Among the study group 42.5% were found to be first or second kin’s. Sudanese people used to have consanguine marriage but it seems this habit began to decrease because more than half of couples under study were not. The economic status of the infertile couples can affect their continuation in seeking management for their problem. Around two third of study group their problem extend from 2-8 years. This is usual habit of Sudanese women, they began to seek medical advice after the end of the first year of marriage. Only 5% of the males received previous management for infertility while around 90% of the female received treatment for their problem. This usually happen were both invasive and non invasive investigations were applied more frequent to the female partner than male partner (Prasad and Dunbar, 2000). The outcome results depend on the results of all investigations done, simple investigation, seminal analysis, hormonal analysis and hysterosalpingogram which is a more economical and elementary method suitable for evaluation of endometrial and tubal pathologies (Stanley et al., 1985. Trantham, 1996). The final results showed that around 80% of the investigated infertile couples suffered from primary infertility and 20% had secondary infertility.

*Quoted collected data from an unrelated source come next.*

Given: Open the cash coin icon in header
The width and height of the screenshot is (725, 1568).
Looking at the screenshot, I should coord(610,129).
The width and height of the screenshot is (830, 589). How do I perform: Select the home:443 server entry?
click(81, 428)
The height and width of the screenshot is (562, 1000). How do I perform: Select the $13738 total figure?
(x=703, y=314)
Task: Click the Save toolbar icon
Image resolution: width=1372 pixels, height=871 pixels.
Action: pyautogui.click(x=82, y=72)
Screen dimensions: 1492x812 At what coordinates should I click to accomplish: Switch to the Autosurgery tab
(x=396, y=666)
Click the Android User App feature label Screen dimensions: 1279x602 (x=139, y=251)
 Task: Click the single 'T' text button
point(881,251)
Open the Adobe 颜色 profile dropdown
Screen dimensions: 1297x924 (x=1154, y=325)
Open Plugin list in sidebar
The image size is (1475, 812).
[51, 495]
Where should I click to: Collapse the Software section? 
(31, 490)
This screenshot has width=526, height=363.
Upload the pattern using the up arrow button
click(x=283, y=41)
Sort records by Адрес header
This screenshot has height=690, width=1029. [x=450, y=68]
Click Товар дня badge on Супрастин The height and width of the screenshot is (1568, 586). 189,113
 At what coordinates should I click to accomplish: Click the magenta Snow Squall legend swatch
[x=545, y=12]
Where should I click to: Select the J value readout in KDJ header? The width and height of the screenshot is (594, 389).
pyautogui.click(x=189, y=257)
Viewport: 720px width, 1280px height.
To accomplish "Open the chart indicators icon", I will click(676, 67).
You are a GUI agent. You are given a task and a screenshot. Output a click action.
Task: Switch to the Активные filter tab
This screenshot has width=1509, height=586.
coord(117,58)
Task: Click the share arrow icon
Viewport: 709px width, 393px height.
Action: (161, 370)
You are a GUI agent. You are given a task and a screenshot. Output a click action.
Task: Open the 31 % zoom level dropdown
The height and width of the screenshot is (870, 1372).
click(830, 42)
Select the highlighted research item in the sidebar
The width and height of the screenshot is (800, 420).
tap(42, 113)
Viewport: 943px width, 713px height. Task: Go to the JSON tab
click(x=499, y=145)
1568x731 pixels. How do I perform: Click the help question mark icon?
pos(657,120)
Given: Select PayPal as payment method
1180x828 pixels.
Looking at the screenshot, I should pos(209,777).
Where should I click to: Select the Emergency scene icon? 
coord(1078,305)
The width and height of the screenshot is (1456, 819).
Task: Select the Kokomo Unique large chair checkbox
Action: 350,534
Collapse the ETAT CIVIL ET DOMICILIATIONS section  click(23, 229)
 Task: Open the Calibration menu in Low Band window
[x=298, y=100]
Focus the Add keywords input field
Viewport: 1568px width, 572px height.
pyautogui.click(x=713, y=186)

After full examination and investigation of 200 infertile couples the responsibility of infertility due to wives was only present in 37.5% and that due to husbands was found in 20.5% that due to both partners was 31% and those of unknown etiology were 11%. This result seems to be similar to other studies (Jejeebhoy and Sathar, 2001). If we compare this result to the study done by The WHO in 33 infertile clinics in 25 developed and developing countries showed that infertility in both partners was found in 1/3 African couples and infertility due to females only 30-40% and those of unknown etiology was 5%. The two studies outcomes are almost similar.

CONCLUSION

From this study we concluded that infertility is a public health problem in Sudan and the main infertility pattern is a primary rather than secondary infertility. Elder marital age and high costly infertility investigations play a major role in the epidemiology of this problem. STDs is not the main causative factor as have been postulated by The WHO (Inertility in Sub-Saerhn countries).

ACKNOWLEDGEMENTS

Researchers would like to confer the gratitude to the UNFPA (United Nation, Khartoum, Sudan), The head of The Population Centre, Gezira University (Professor, Ahmed H. Elnoory), The health centers staff (Police, Banat, Eldibagha, Gezira. Wad Medani, Sudan) and Wad Medani Teaching Hospital for their collaboration and efforts.